その、「マーノ・ネーラ」の中核を担う人物たちの存在見えはじめるのは1903年、マンハッタン地区で樽詰めの死体が見つかった事件からでした。実際は捜査を撹乱するためか、アイルランド系ギャングが使う、かなり陰惨なテクニックでの殺害でしたが、ここではその内容には触れずにおきます。

なお、1973年に封切りとなった映画ラ・マーノ・ネーラ」はフィクションではあっても、このシーンから強烈にはじまり、他のドキュメンタリーやTV番組も、たいていこの事件をメインに据え、その背後を探る構成となっています。

余談ですが、「ラ・マーノ・ネーラ」は、意図せず犯罪組織に巻き込まれる、ナイーブなシチリアの青年を巡る悲劇で、主演である若き日のミケーレ・プラチドが、その青年を好演して見応えがありました。同時代に制作されたハリウッドのマフィア映画、たとえば「Once upon a time in America」や「ゴッドファーザー」とは比較できないほど素朴な筋書きではあっても、「マーノ・ネーラ」と米国、およびシチリアの政治との癒着が明確に描かれているのは特筆に価します。

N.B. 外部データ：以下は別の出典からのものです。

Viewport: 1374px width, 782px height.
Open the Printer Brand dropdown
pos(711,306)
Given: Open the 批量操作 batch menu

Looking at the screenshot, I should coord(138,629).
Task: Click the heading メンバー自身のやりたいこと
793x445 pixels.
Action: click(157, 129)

ともあれ、この「樽詰め殺人事件」の犯人たちを、ニューヨーク市警察初イタリア系アメリカ人の警察官ジュゼフ(ジョー)・ペトロシーノ逮捕することになるわけですが、このペトロシーノは米国、またイタリアにおいても、現在に至るまで英雄として名が残る、イタリア系移民としてはじめて刑事にまで昇進を果たした人物です。当時、イタリア系移民を忌み嫌っていた米国社会も、ペトロシーノにだけは絶大なる好意を示しています。

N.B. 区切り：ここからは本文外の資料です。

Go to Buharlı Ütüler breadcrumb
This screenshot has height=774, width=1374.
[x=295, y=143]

この「樽詰め殺人事件」の犯人を絞り込むために、ペトロシーノが注目したのは、樽の中に残された「おがくず」という微かな証拠でした。その「おがくず」から「マーノ・ネーラ」の根城であるバール「ステッラ・ディ・イタリア」を突き止め、すでに「怪しい」とリストアップしていた容疑者たちを特定することに、ペトロシーノは成功したのです。

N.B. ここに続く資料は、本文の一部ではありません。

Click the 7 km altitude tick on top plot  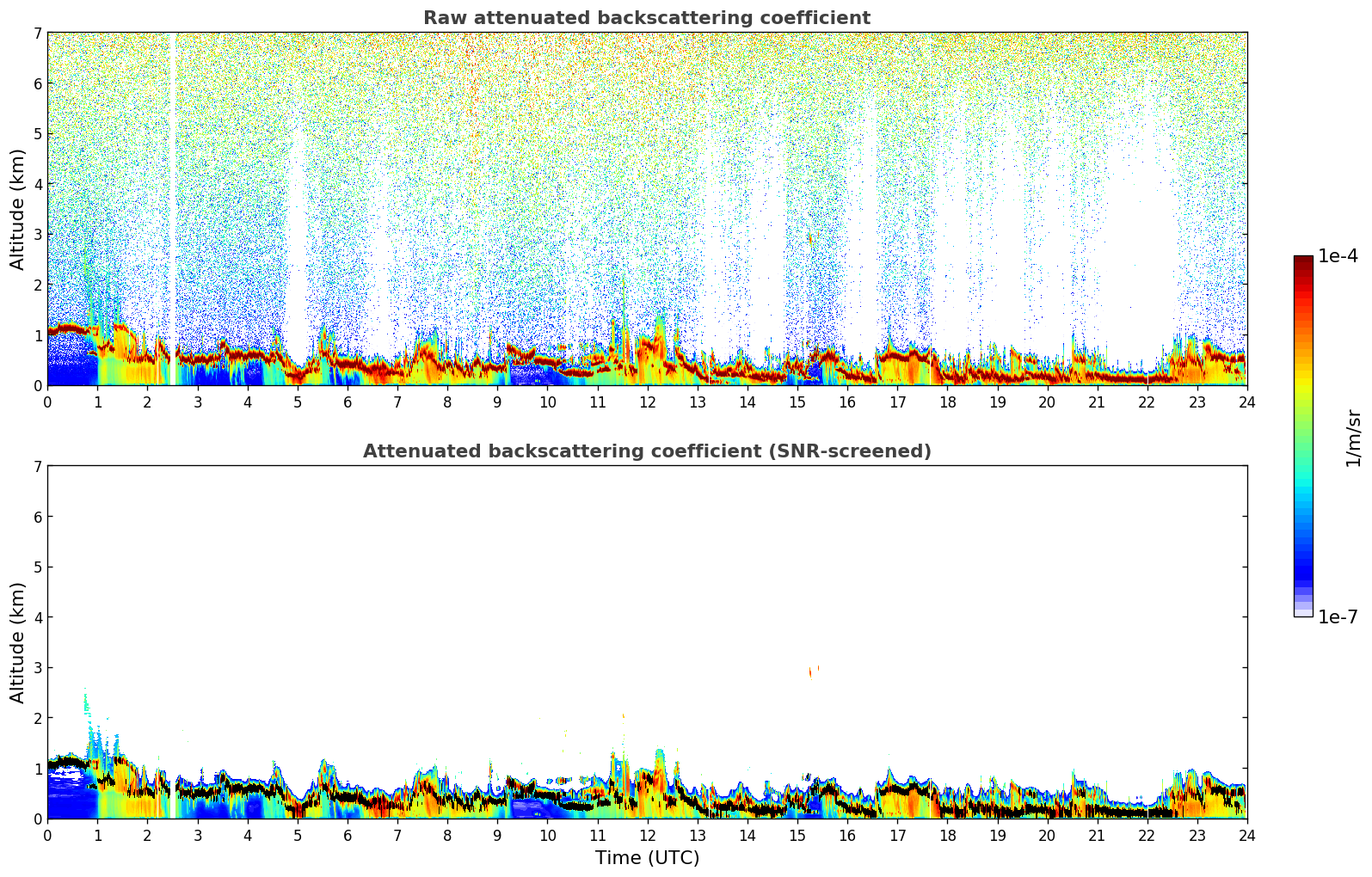pyautogui.click(x=37, y=34)
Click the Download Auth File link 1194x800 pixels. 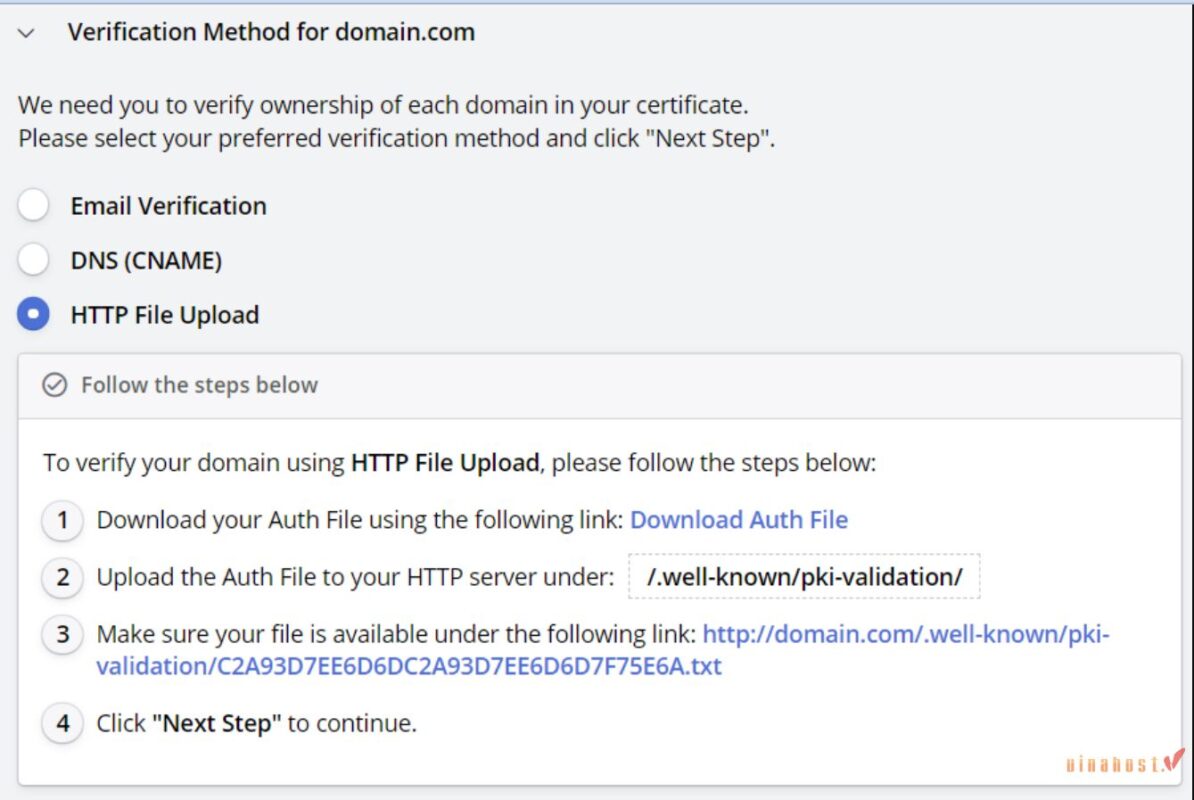[739, 520]
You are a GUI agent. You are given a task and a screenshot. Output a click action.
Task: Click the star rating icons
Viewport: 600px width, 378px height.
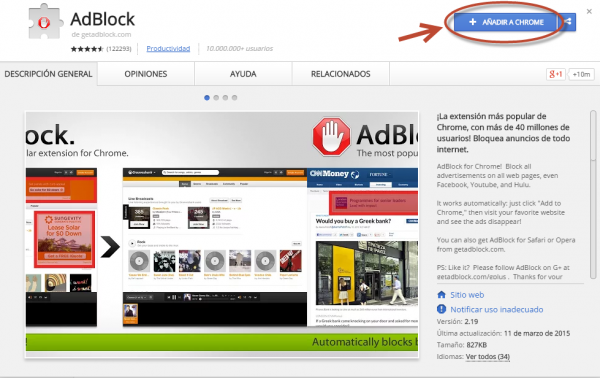pos(87,49)
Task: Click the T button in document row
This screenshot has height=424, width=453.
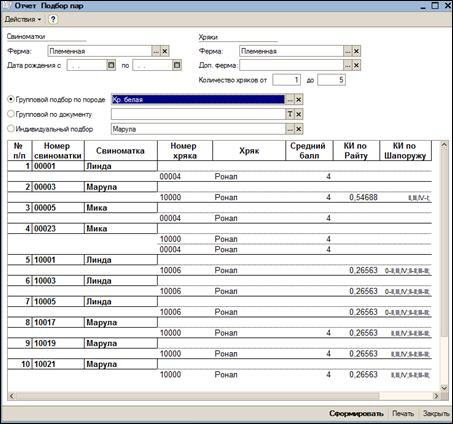Action: coord(290,114)
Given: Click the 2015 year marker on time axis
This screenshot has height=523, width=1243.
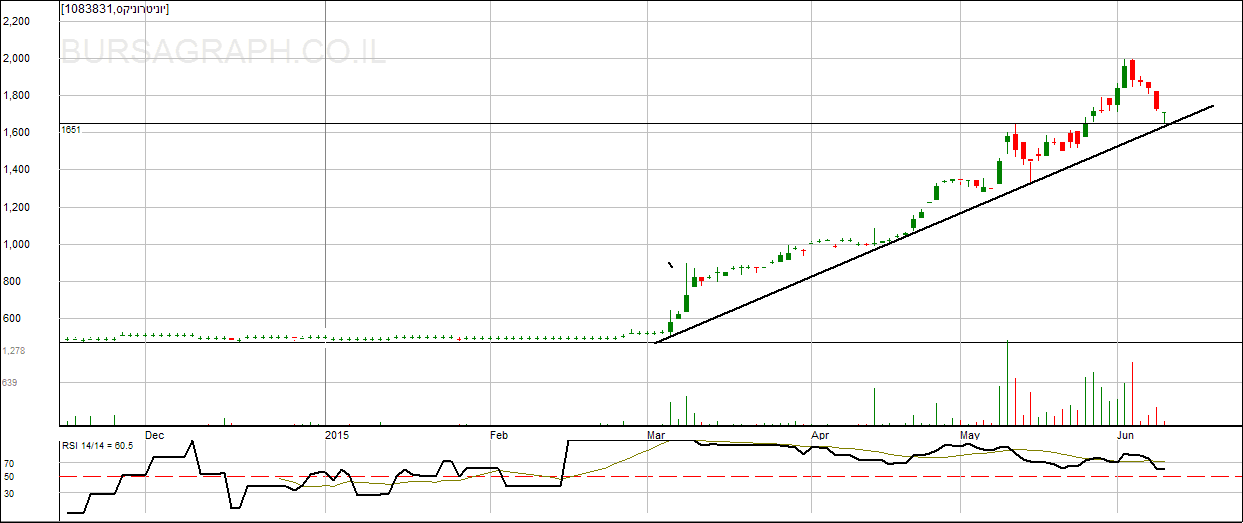Looking at the screenshot, I should [338, 435].
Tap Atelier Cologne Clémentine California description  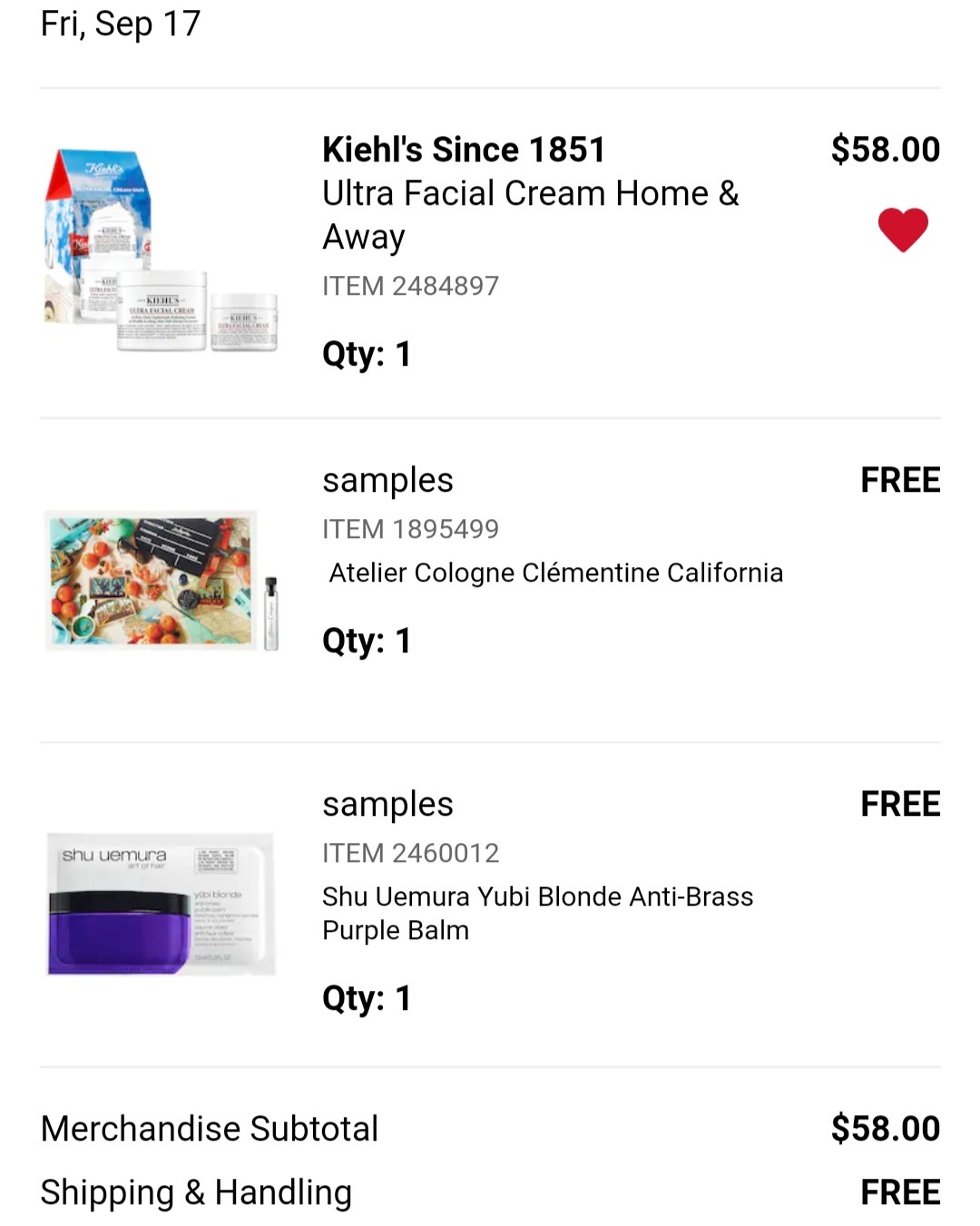[555, 573]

ちなみにペトロシーノは、警察官になった1883年に、10人の犯罪者たちを次々に逮捕するという快挙を皮切りに、その後も目覚ましい活躍を続け、米国のみならず、イタリア、ヨーロッパの新聞で「スーパーコップ」として称賛されていました。この「樽詰め殺人事件」で、「マーノ・ネーラ」の中核人物たちを逮捕した際は、ペトロシーノの顔写真が、米国のみならず、イタリアを含める欧州各国の新聞紙面を飾ったそうです。

いずれにしても、この「樽詰め殺人事件」をきっかけに結成された、ペトロシーノが率いるイタリア系移民の精鋭5人(のちに増員)の警察官の「イタリアン・ブランチ=イタリア系アメリカ人捜査隊」と「マーノ・ネーラ」との凄まじい闘いが、その後延々と繰り広げられることになるわけですが、まずはこの「樽詰め殺人事件」の犯人像を確認しておきたいと思います。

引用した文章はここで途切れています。